Stated goal >> Reproduce verbatim the lines from the one containing "833x378 pixels. At" through the final line of the records, including both. Omit the pictures from your reproduction.

Element and text position data:
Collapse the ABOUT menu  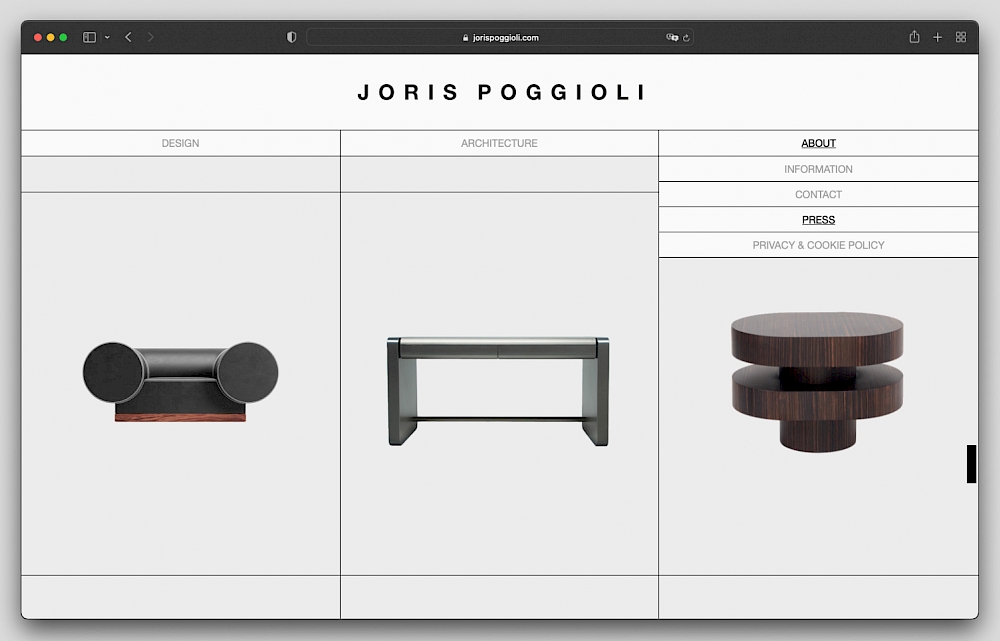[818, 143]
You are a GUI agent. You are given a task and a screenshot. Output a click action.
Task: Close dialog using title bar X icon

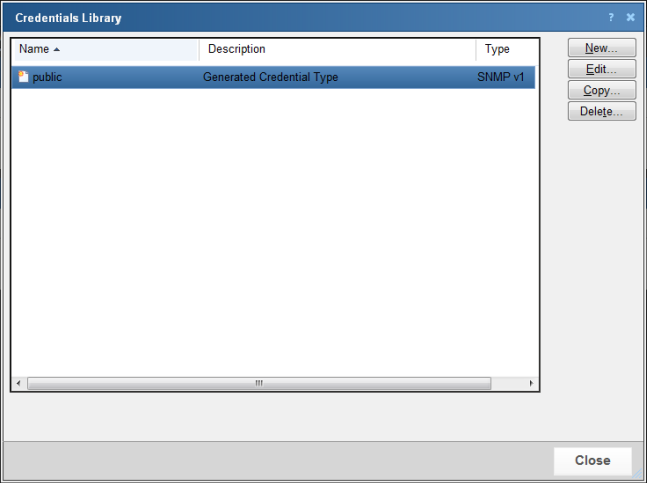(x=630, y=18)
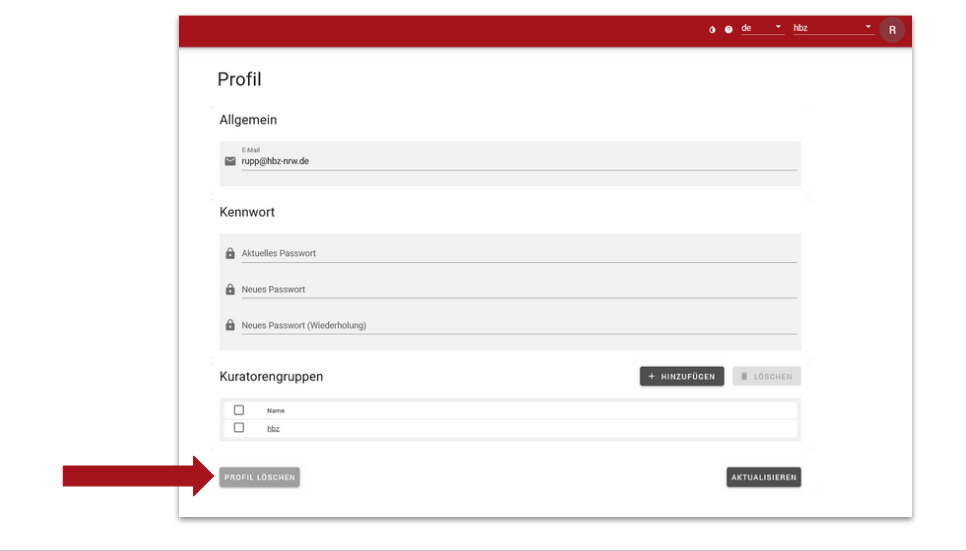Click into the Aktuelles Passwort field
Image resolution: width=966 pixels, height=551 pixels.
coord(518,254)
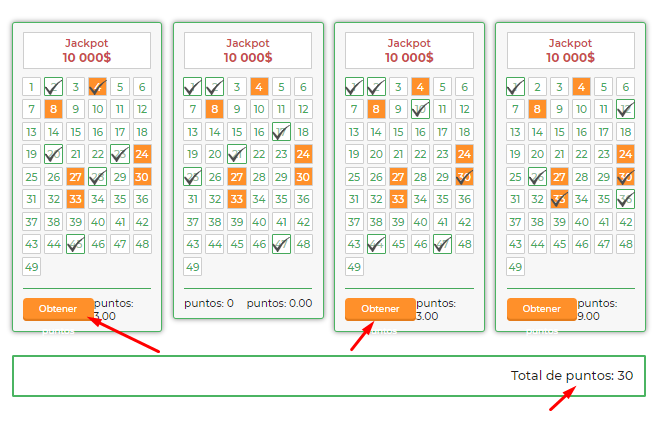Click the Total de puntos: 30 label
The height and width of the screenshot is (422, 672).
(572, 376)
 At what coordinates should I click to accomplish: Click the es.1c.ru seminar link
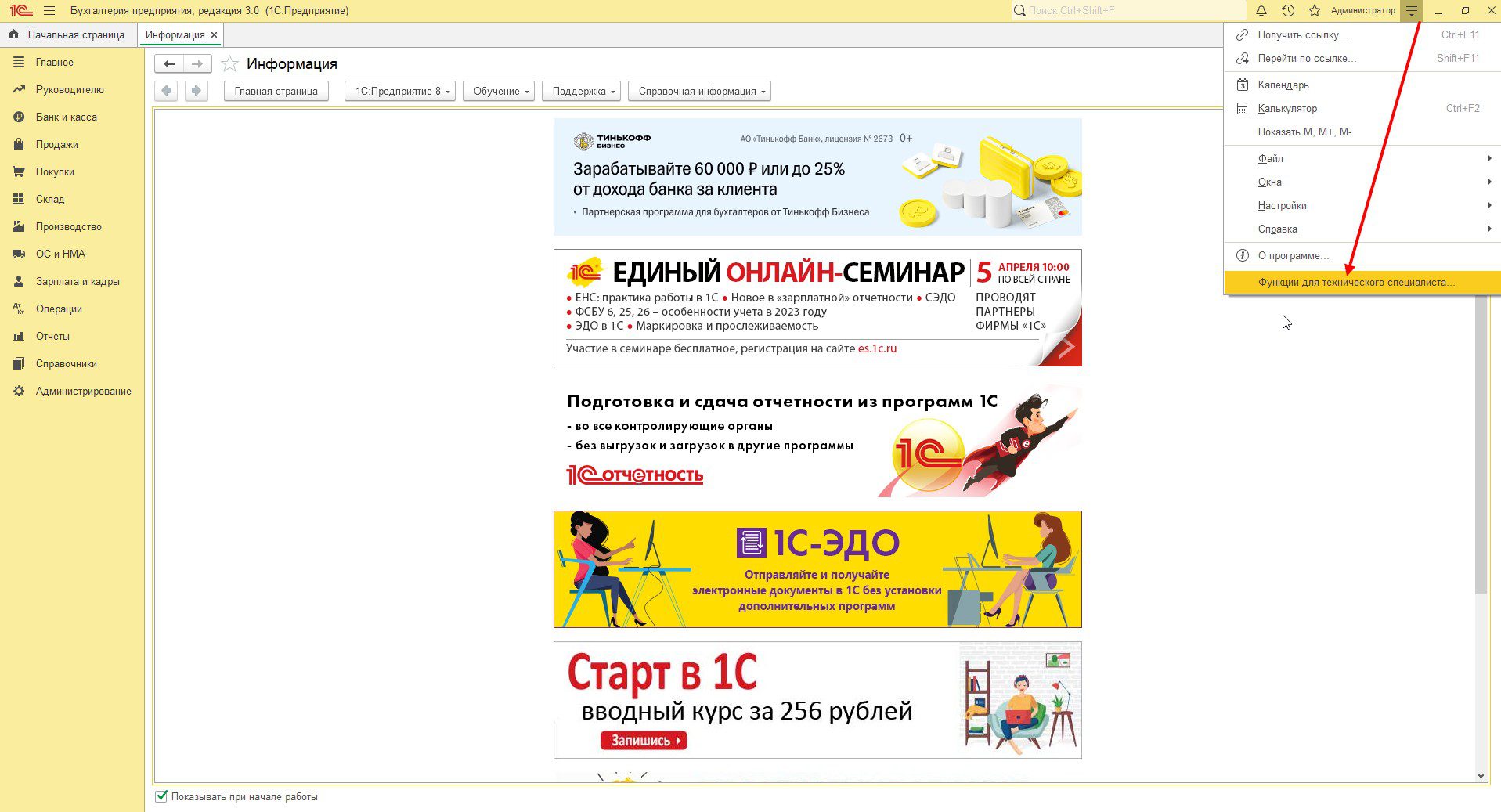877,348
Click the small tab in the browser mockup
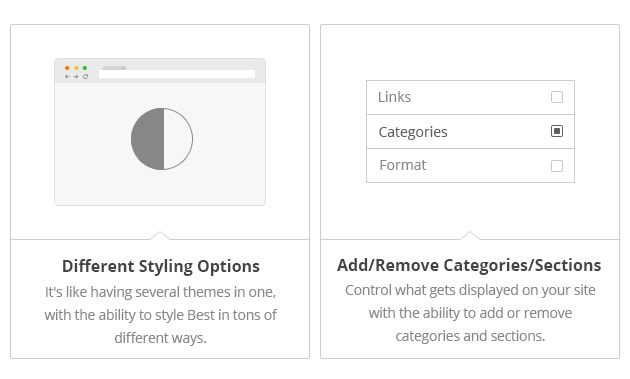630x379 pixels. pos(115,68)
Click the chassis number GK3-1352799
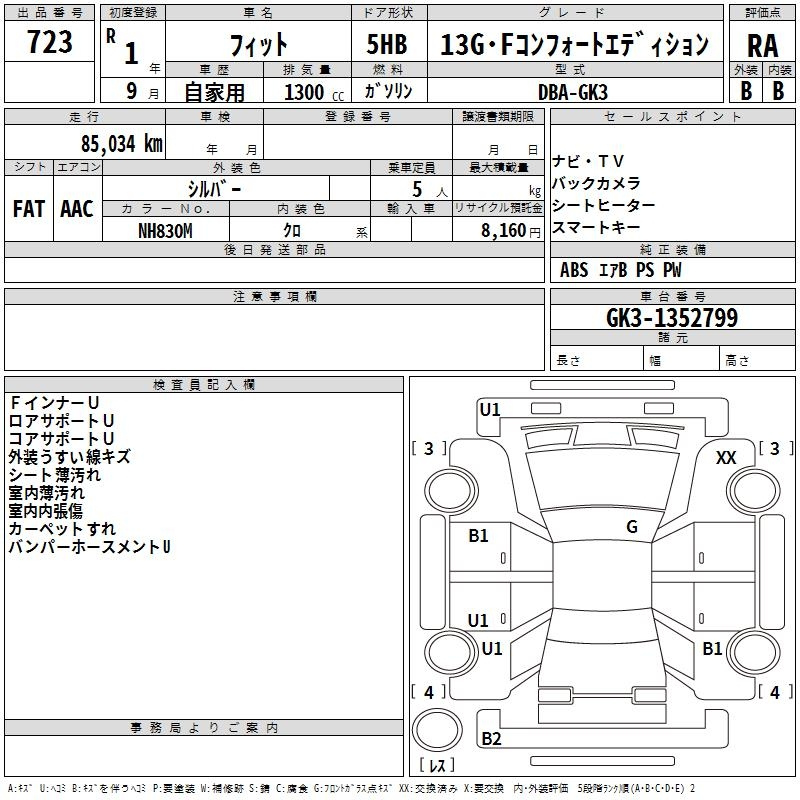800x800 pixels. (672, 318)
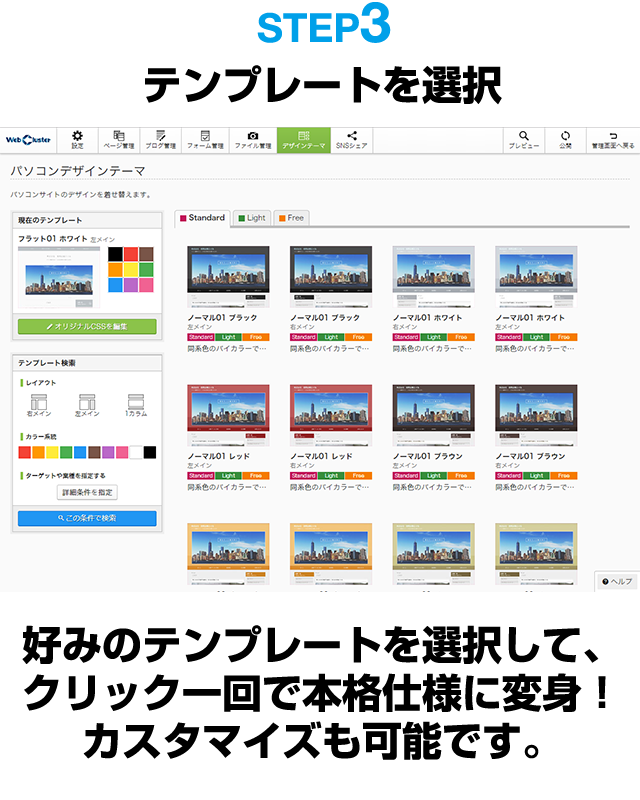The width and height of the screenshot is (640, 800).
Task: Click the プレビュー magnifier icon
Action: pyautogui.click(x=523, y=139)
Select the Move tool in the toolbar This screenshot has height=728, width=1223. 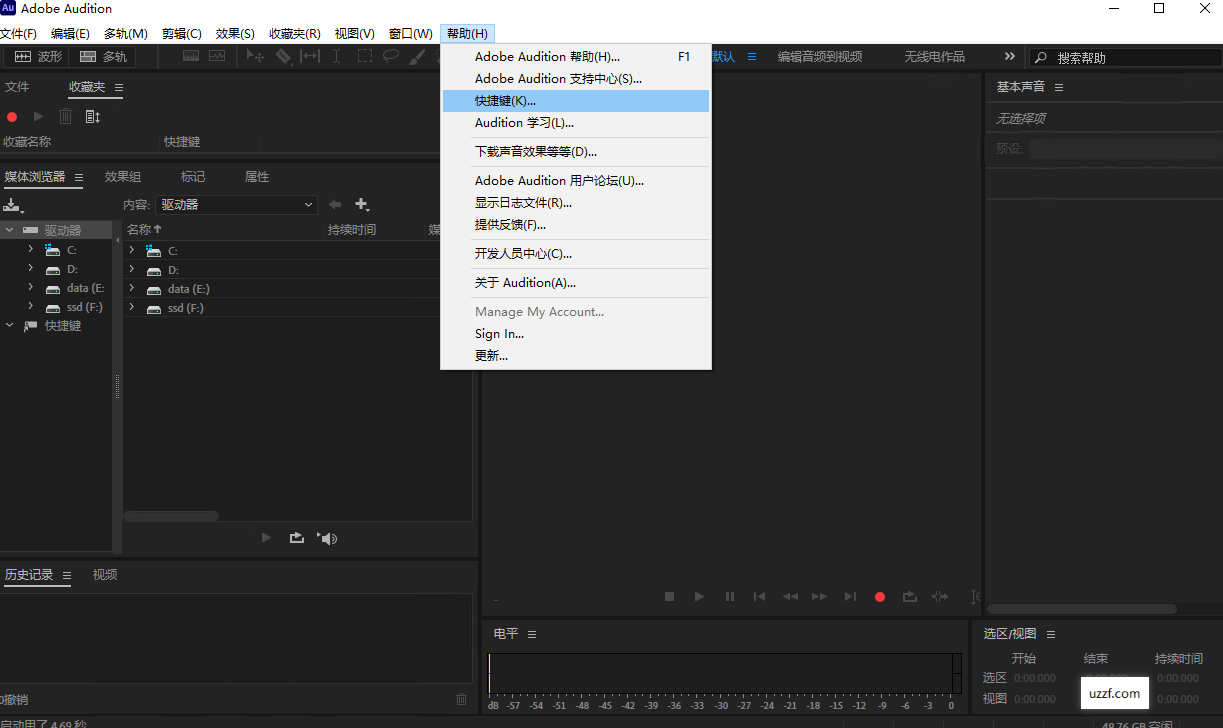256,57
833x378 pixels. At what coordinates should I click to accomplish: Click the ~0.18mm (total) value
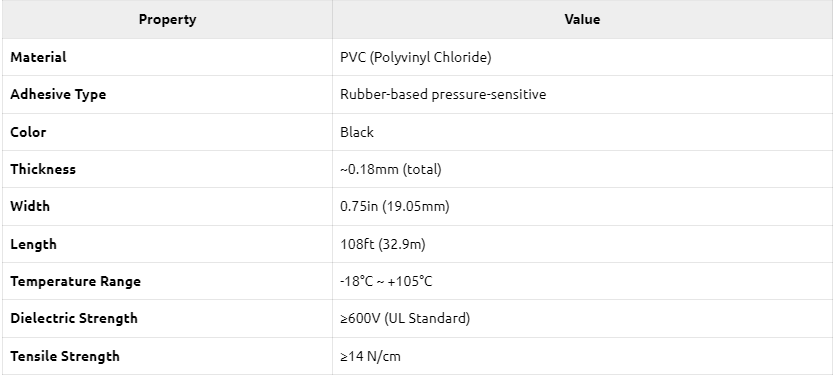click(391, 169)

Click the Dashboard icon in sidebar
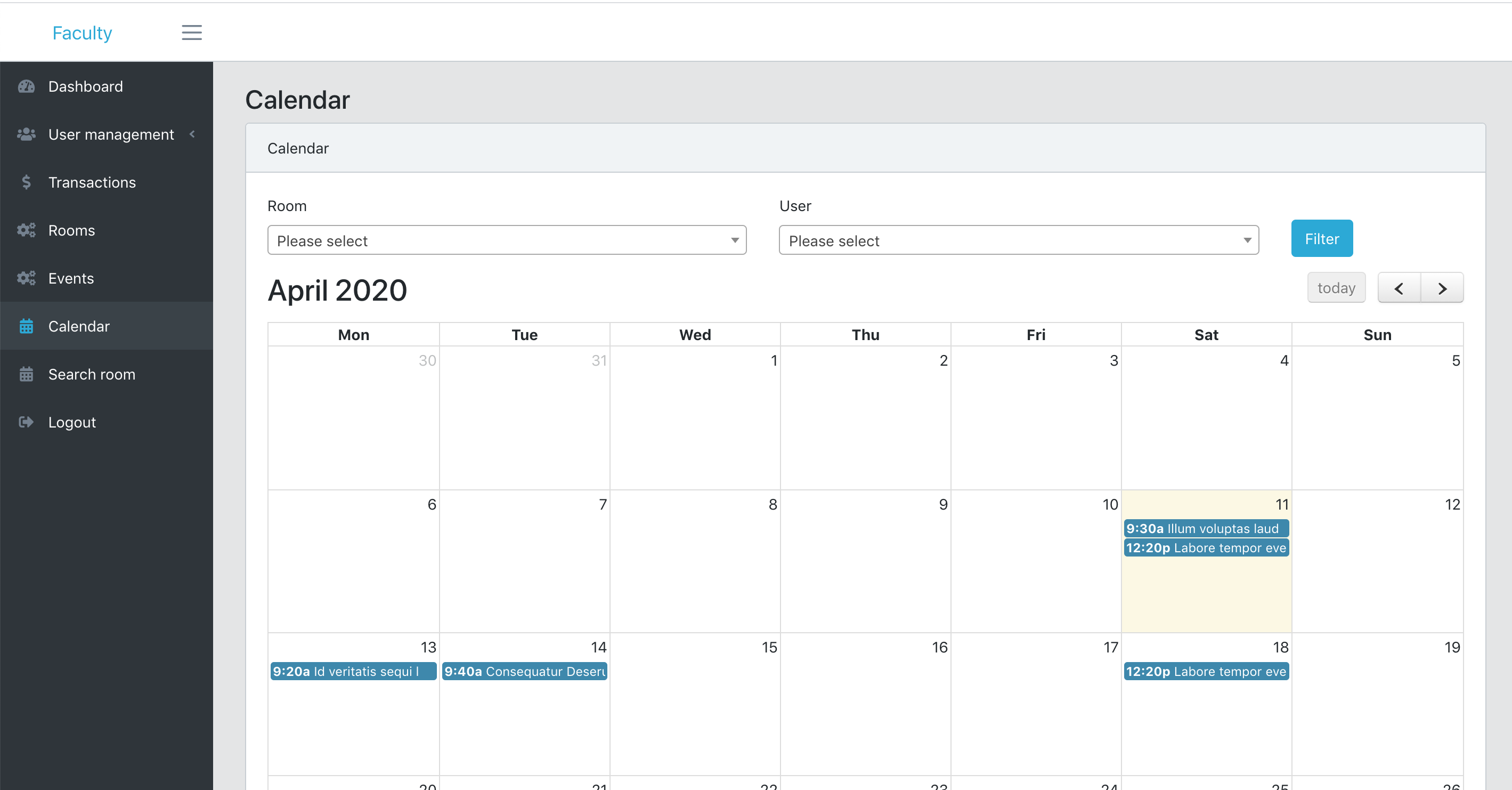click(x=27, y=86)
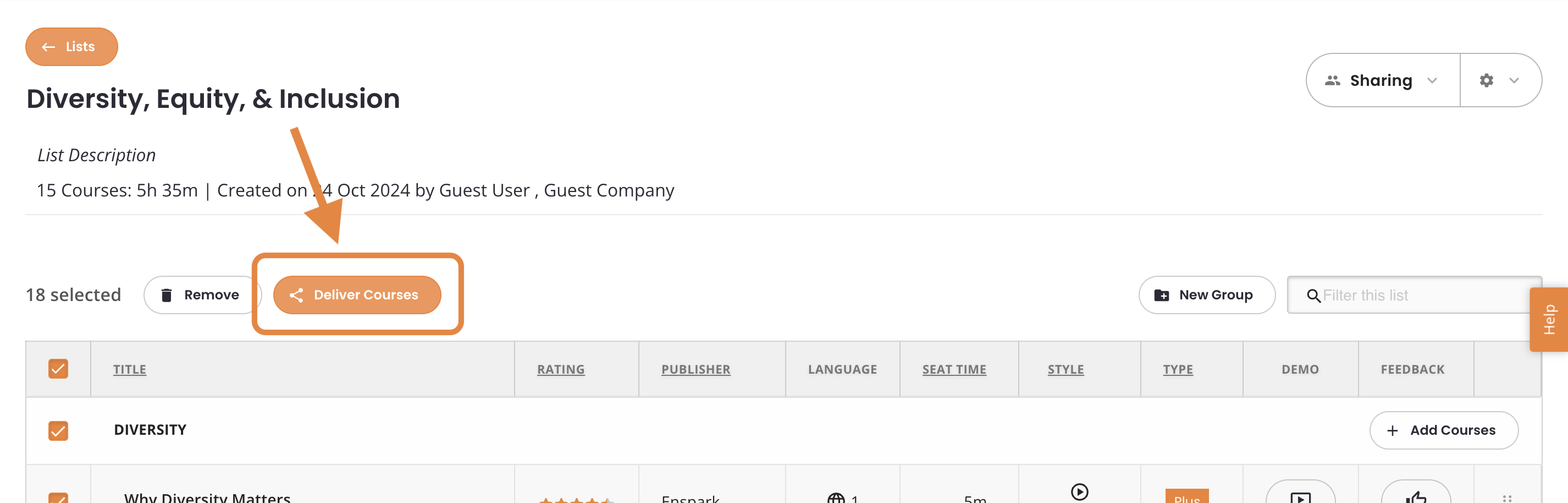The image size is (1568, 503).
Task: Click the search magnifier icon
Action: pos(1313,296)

Worked answer >>
833x378 pixels. At what coordinates should I click to accomplish: Click the ~0.18mm (total) value
click(391, 169)

Click the Dashboard icon in sidebar
click(x=27, y=86)
The image size is (1568, 503).
Task: Click the search magnifier icon
Action: pos(1313,296)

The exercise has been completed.